Sur un Air de Campagne (236)

Qui a dit : « la politique, c'est comme l'andouillette ; il faut que ça sente un peu la merde, mais pas trop... » ?

Gentil, Brave et Belle Âme

Santangelo

Dimanche, j'étais appelé. Et personne ne m'a appelé. Appelé aux urnes pour les élections régionales et départementales. Dans le canton où je suis inscrit, quatre duos candidats s'affrontaient pour les places suprêmes. Une croix. Mais pour crucifier qui ?

La conseillère sortante est aussi la maire de la commune depuis l'an passé. Je crois qu'il s'agit d'une voisine de mes parents. Je n'en suis pas sûr. Je ne l'ai jamais rencontrée. En revanche, la tête de son colistier me disait quelques chose. J'y ai réfléchi durant deux jours : où avais-je pu le croiser ? Ces gens-là vont partout ; peine perdue.
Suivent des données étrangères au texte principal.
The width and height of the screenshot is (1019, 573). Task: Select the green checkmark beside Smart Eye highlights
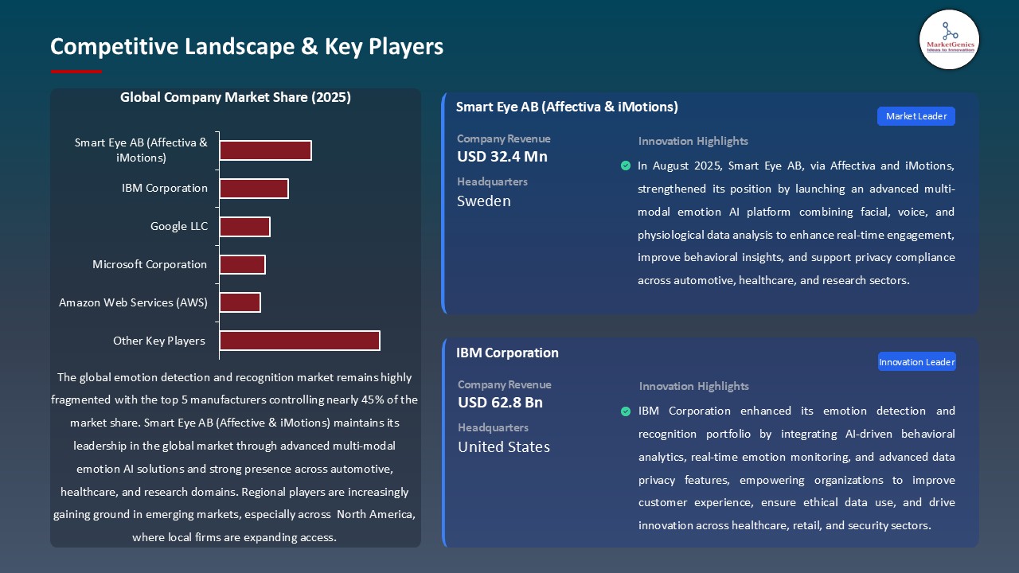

En face d'eux, un nom connu qui me ramenait à l'adolescence. Etait-ce la femme de cet ancien ami perdu de vue ? Et puis, il y avait aussi l'ancienne édile de la commune où je réside, mais dans laquelle je ne vote pas. Je me souvenais avoir dû la mettre à la porte de mon appartement, dans lequel elle s'était invitée avec un responsable de l'organisme HLM. Plutôt que d'écouter mes doléances, ils avaient voulu me faire la morale, en me prenant de très haut.

Les quatrièmes ? Dieu me garde de le croiser dans une rue déserte en pleine nuit, elle je ne savais pas... Une croix vous dis-je ! Et le dilemme de choisir celui qui me versera bientôt mon RSA et qui construira des places en maison de retraite, quand mes parents ne pourront plus habiter seuls.

Et puis, il y avait aussi le scrutin régional. Sept listes en présence pour essayer de faire barrage aux sortants. J'ai vaguement parcouru les professions de foi. Pas de quoi se lever la nuit ! Ça tombe mal ; je me réveille plusieurs fois ; j'ai tout mon temps.

Et je me suis encore levé trois ou quatre fois. Avant le bon réveil, qui m'a trouvé trop fatigué pour que je me déplace. D'autant que j'ai le sentiment, depuis quelques mois, d'être pris pour un enfant légèrement débile par le monde politique dans son ensemble. Comment voter en conscience avec un masque ridicule sur le visage, qui vous fait taire et vous boucher le nez à la fois ?

Lundi midi. Rapide coup d'oeil aux résultats. Statu quo national  malgré l'abstention record ! Plus rien dans le frigo ; les courses. Ça on ne peut pas y réchapper... Impératif !

En allant prendre mon café en terrasse, le panneau d'affichage officiel. Plus de choix ici, mais pas beaucoup plus attrayants... Et des affiches même pas déchirées ni taguées. A croire que tout le monde s'en fout ! C'est comme ils veulent mais, moi, je serai bientôt au RSA et j'ai le besoin urgent de trouver un appartement – urgent depuis trois ans !

De retour à ma voiture, après le petit café, entre des touristes japonais et des électeurs attablés ; le fantôme d'un ancien jeune loup de la politique locale, toujours au taquet avec son téléphone vissé à l'oreille. Et si c'était pour lui qu'il aurait fallu voter ? A ma connaissance, il n'était pas candidat.

Devoir civique ? Je veux bien. Mais tout ça ne manque-t-il pas sérieusement d'humour ? Je me suis remémoré les élections municipales, et ces têtes inconnues qui arboraient toutes le même sourire narquois, dans le bureau de vote en préfabriqué... Et si c'était moi qui ne trouvais plus suffisamment d'humour pour me déplacer aux urnes ? On verra dimanche, même si c'est tout vu...

La pauvreté et la solitude, c'est comme l'andouillette etc.